The capital of the Rand is Johannesburg. When you ride in a taxicab down its broad, well-paved streets or are whirled to the top floor of one of its skyscrapers, it is difficult to believe that thirty years ago this thriving and metropolitan community was a rocky waste. We are accustomed to swift civic transformations in America but Johannesburg surpasses any exhibit that we can offer in this line. Once called "a tin town with a gold cellar," it has the atmosphere of a continuous cabaret with a jazz band going all the time.

No thoroughly acclimated person would ever think of calling Johannesburg by its full and proper name. Just as San Francisco is contracted into "'Frisco," so is this animated joytown called "Joburg." I made the mistake of dignifying the place with its geographical title when I innocently remarked, "Johannesburg is a live place." My companion looked at me with pity—it was almost sorrow, and replied,

"We think that 'Joburg' (strong emphasis on 'Joburg') is one of the hottest places in the world."

The word Rand is Dutch for ridge or reef. Toward the middle of the eighties the first mine was discovered on what is the present site of Johannesburg. The original excavation was on the historic place known as Witwatersrand, which means White Water Reef. Kimberley history repeated itself for the gold rush to the Transvaal was as noisy and picturesque as the dash on the diamond fields. It exceeded the Klondike movement because for one thing it was more accessible and in the second place there were no really adverse climatic conditions. Thousands died in the snow and ice of the Yukon trail while only a few hundred succumbed to fever, exposure to rain, and inadequate food on the Rand. It resembled the gold rush to California in 1849 more than any other similar event.

The Rand gold fields, which in 1920 produced half of the world's gold, are embodied in a reef about fifty miles long and twenty miles wide. All the mines immediately in and about Johannesburg are practically exhausted. The large development today is in the eastern section. People do everything but eat gold in Johannesburg. Cooks, maids, waiters, bootblacks—indeed the whole population—are interested, or at some time have had an interest in a gold mine. Some historic shoestrings have become golden cables. J. B. Robinson, for example, one of the well-known magnates, and his associates converted an original interest of £12,000 into £18,000,000. This Rand history sounds like an Aladdin fairy tale.
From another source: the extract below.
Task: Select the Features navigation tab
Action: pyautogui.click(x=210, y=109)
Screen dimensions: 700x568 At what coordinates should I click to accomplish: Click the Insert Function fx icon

What concerns us principally, however, is the American end of the whole show. Hardly were the first Rand mines uncovered than they felt the influence of the American technical touch. Among the first of our engineers to go out were three unusual men, Hennen Jennings, H. C. Perkins and Captain Thomas Mein. Together with Hamilton Smith, another noted American engineer who joined them later, they had all worked in the famous El Callao gold mine in Venezuela. Subsequently came John Hays Hammond, Charles Butters, Victor M. Clement, J. S. Curtis, T. H. Leggett, Pope Yeatman, Fred Hellman, George Webber, H. H. Webb, and Louis Seymour. These men were the big fellows. They marshalled hundreds of subordinate engineers, mechanics, electricians, mine managers and others until there were more than a thousand in the field.

This was the group contemporaneous and identified with the Jameson Raid. After the Boer War came what might be called the second generation of American engineers, which included Sidney Jennings, a brother of Hennen, W. L. Honnold, Samuel Thomson, Ruel C. Warriner, W. W. Mein, the son of Capt. Thomas Mein, and H. C. Behr.

Why this American invasion? The reason was simple. The American mining engineer of the eighties and the nineties stood in a class by himself. Through the gold development of California we were the only people who had produced gold mining engineers of large and varied practical experience. When Rhodes and Barnato (they were both among the early nine mine-owners in the Rand) cast about for capable men they naturally picked out Americans. Hammond, for example, was brought to South America in 1893 by Barnato and after six months with him went over to Rhodes, with whom he was associated both in the Rand and Rhodesia until 1900.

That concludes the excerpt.